__What you need to do__: Begin with the line holding "Viewport: 1304px width, 605px height." and end with the last line of the records below. Set down exactly those lines and leave out every picture.

--

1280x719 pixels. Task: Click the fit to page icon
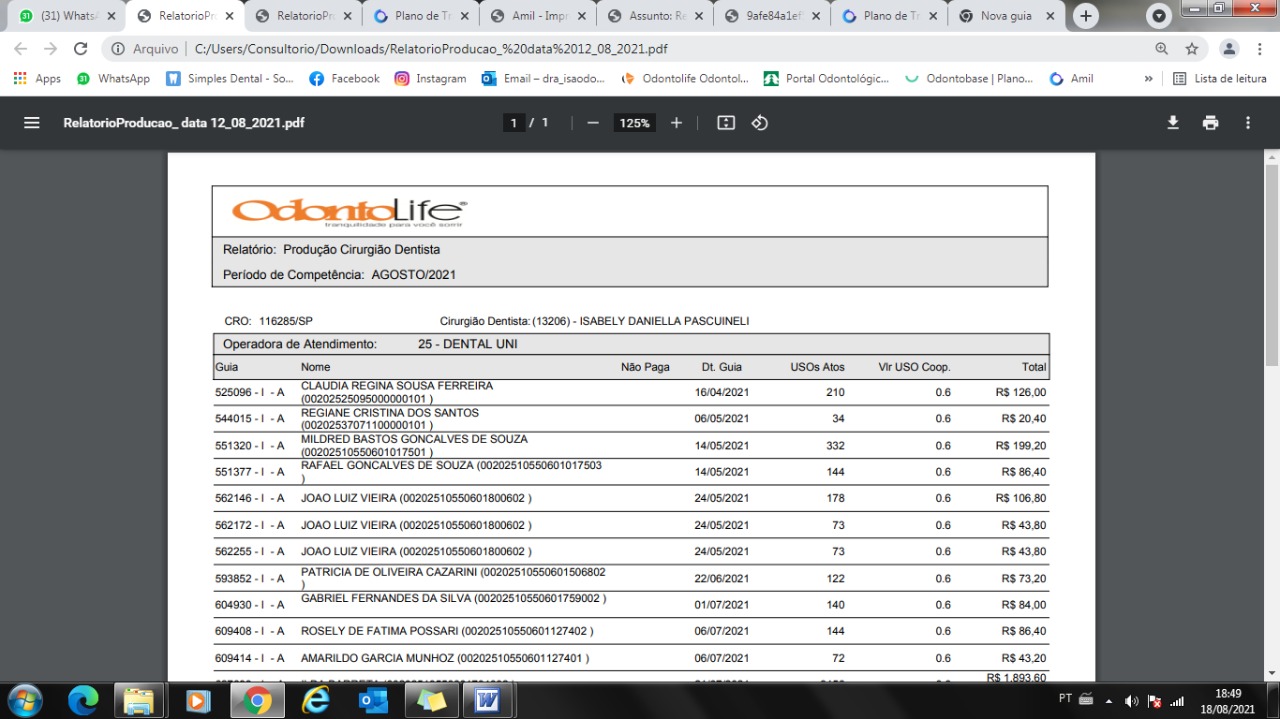(x=726, y=123)
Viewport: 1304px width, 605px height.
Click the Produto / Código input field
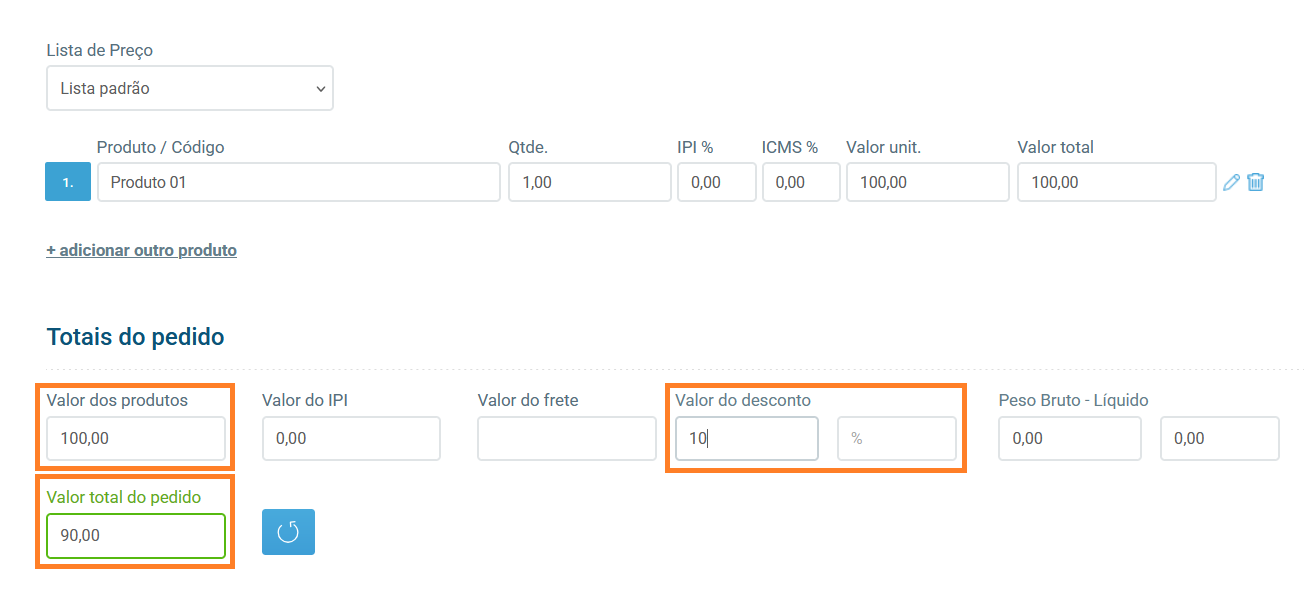click(x=298, y=182)
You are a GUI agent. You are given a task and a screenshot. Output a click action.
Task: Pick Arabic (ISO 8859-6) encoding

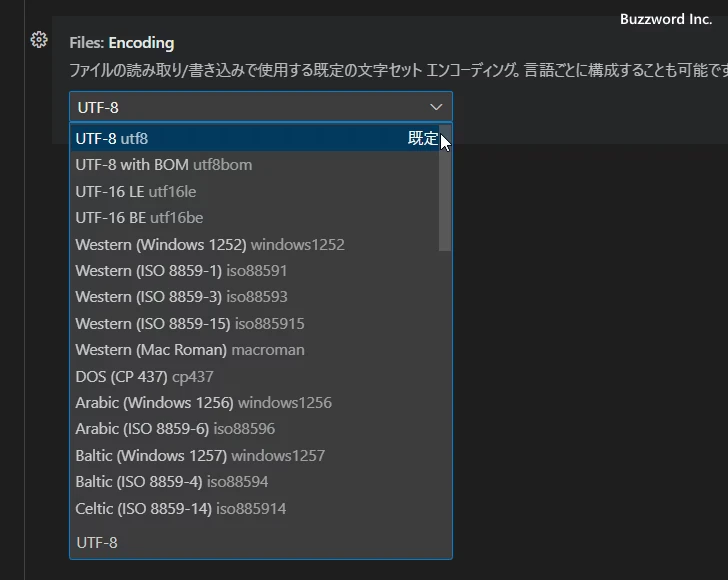coord(175,429)
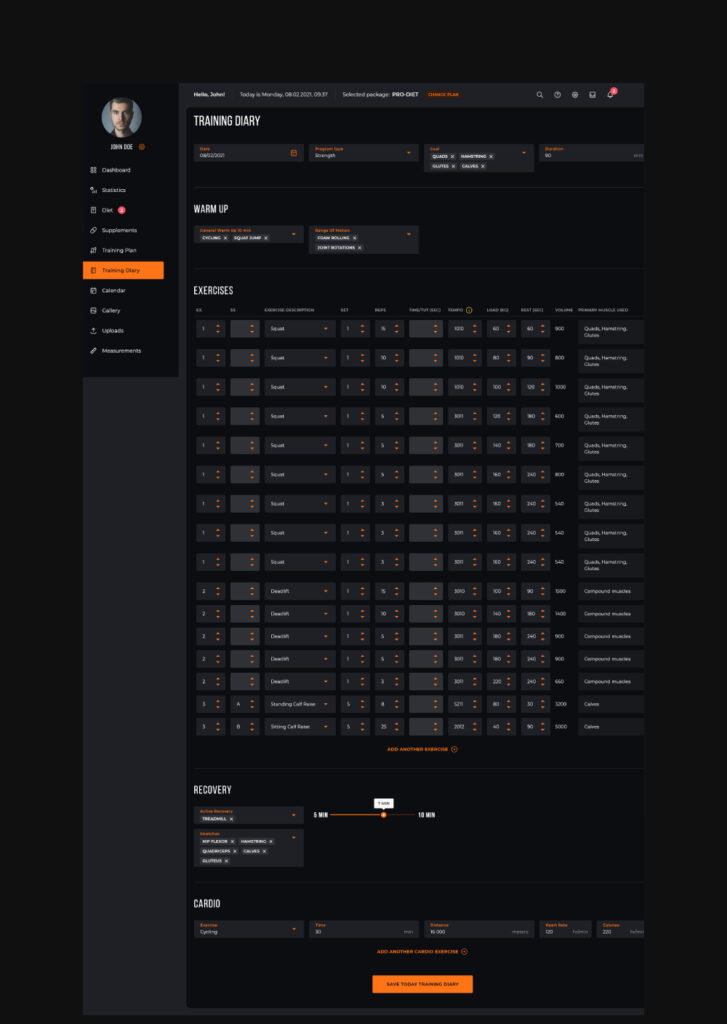The height and width of the screenshot is (1024, 727).
Task: Open the Standing Calf Raise exercise dropdown
Action: [326, 705]
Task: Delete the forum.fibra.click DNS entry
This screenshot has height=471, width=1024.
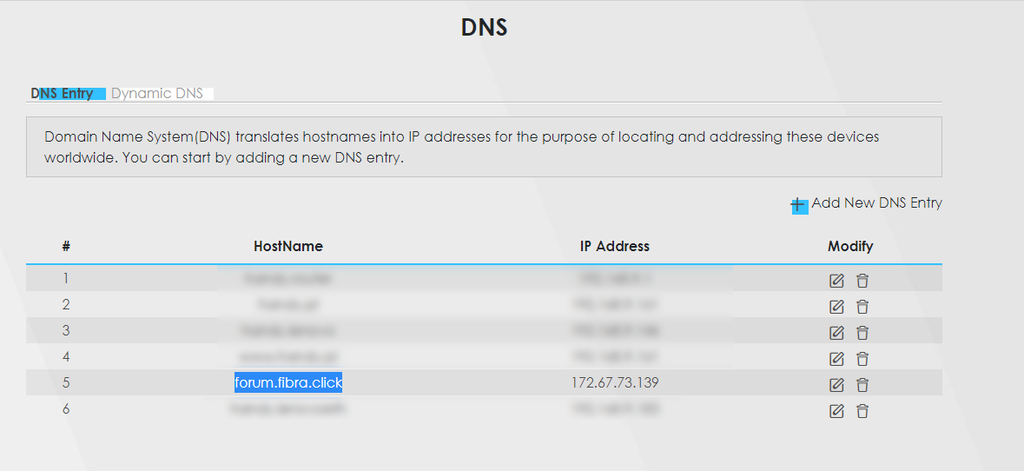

--

__Output for this exercise__:
Viewport: 1304px width, 605px height.
Click the Produto / Código input field
click(x=298, y=182)
You are a GUI agent. You are given a task and a screenshot. Output a click action.
Task: Pick Arabic (ISO 8859-6) encoding

coord(175,429)
The height and width of the screenshot is (1024, 727).
Task: Open the Standing Calf Raise exercise dropdown
Action: [326, 705]
Task: Delete the forum.fibra.click DNS entry
This screenshot has height=471, width=1024.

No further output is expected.